Veo el tronco de un gran nogal abatido como nosotros mismos
Veo los helechos que ella alisaba con sus manos más largas que nunca
Veo la piel extensa del abrigo entre su cuerpo y la tierra siempre húmeda del sitio umbroso
Veo una rana mirona sobre una piedra privilegiada.
Lo veo todo y en cambio no puedo atestiguar de los pormenores técnicos, no sé si debe decirse técnicos. Mil veces tenía imaginado el suave lecho de ropa blanca, la indolencia de las caricias. Y ahora tan diferente, no digo mejor ni peor sino tan diferente y rápido, también pudo ser que empezaba una lluvia muy lacia sobre nuestros cuerpos, allí nació aquel olor de las gotas sobre el mouton o la piel que fuera, me rodea, qué dirá ese pobre hombre de la cama de al lado, si todavía siente.
Todo Corullón nos vio llegar juntos y es lo que ya venía ocurriendo, pero esta vez era más clara la proximidad que Elena buscaba a mi costado, me pareció que nadie se quedaría sin saber lo que había pasado entre nosotros.
—Anda, entra.
Lo que se dice entrar a la casa no lo había hecho nunca. Una vez que Elena estuvo algo enferma y yo me dirigí con naturalidad a visitarla, el viejo y único criado fijo, sordo del todo, me tomó los libros con una tosquedad casi hostil. Por fuera, sí. Si hacía bueno nos sentábamos bajo el porche o en el cenador y Apolinar traía unos vasos. Y no solo en la parte delantera de la finca. Paseando y hablando andábamos la huerta hasta la construcción de atrás, uno de esos sitios que valen de granero y bodega y almacén de inutilidades. De allí mismo arranca la pendiente primero suave y luego abrupta que conduce al castillo, por esto un día se me ocurrió decirle a Elena que debíamos entrar juntos a la bodega y husmear hacia algún sótano misterioso, cómo no iba a andar más o menos por allí el pasadizo de los Toledo. Tonterías, todo eso son fantasías tontas, me lo dijo de una manera nerviosa y hasta irritada. Y era casi despedirme, perdona, hoy tengo que escribir unas cartas, de modo que me marché.
Y ahora por fin:
—Anda, entra.
—Bueno, pero no quisiera molestarte.
Lo estaba deseando. Acababa de tener a Elena como mujer, pero me hostigaba la preocupación de que no la franquearía de veras hasta conocer sus habitaciones. Hubo un vestíbulo amplio y enlucido de maderas anchas y bien plantadas al que acuden las puertas, cerradas, de varias estancias. La escalera reinaba en medio, casi antipática por lo solemne: arranca unánime, luego se divide por la derecha y por la izquierda —ella tomó sin dudar los peldaños de la derecha y yo me prometí ir aprendiendo sus pequeñeces— para desembarcar en otro vestíbulo más alto, bajo la luz de una claraboya. El pasamano de la barandilla, aunque sea mala costumbre, era gustoso al tacto como pulimentado por el tiempo.

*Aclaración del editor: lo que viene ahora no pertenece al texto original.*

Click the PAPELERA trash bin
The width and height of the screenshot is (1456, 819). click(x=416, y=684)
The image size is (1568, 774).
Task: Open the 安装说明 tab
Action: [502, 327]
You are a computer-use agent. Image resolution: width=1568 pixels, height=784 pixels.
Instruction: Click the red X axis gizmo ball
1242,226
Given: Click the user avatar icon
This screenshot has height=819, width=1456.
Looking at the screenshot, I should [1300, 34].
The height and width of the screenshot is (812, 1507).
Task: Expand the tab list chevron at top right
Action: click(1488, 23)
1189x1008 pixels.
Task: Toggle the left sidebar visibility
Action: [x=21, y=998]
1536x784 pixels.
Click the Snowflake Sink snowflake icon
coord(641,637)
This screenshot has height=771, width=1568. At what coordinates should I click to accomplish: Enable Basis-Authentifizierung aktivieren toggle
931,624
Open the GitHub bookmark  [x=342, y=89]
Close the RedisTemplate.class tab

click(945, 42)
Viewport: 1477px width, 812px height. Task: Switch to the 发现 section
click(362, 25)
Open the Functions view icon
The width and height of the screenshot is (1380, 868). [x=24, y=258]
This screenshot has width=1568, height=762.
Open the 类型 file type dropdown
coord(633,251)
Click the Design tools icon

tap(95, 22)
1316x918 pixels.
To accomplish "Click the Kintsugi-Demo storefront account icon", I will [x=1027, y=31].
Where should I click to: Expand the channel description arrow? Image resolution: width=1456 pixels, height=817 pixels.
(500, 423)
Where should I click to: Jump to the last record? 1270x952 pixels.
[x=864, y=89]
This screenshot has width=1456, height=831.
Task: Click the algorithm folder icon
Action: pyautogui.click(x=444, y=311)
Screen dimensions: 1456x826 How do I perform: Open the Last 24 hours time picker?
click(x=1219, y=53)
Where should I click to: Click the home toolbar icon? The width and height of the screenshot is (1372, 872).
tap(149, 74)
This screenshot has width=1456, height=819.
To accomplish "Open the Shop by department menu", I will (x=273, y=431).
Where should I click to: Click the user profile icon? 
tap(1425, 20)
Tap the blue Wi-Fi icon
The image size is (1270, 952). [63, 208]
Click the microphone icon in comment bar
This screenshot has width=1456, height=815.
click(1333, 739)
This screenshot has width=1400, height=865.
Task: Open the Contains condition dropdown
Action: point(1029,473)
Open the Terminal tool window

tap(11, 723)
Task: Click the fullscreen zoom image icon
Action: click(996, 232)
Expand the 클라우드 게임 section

—Espera un momento, quieres.
También arriba predominaban las puertas cerradas. Por la que estaba a medias se deducía un salón principal y eso que no muy rico ni muy lleno. Me sentía el corazón, acaso más que al descorrer desmañadamente la ropa de mujer, y al par que los ojos esforcé el oído cual si los interiores fueran a devolver secuestradas conversaciones muy pulidas y europeas, discursos, reglamentos, todo tan confuso de esotérico, y rotario, y masónico y espiritista, no sé si también krausista. Pero silencio. Y una atmósfera hecha de cera de lustrar más de papeles amarillos, más de tabaco olvidado, la suma agarrándose a las paredes y a los retratos, quisiera saber el tiempo que llevan inútiles las ventanas.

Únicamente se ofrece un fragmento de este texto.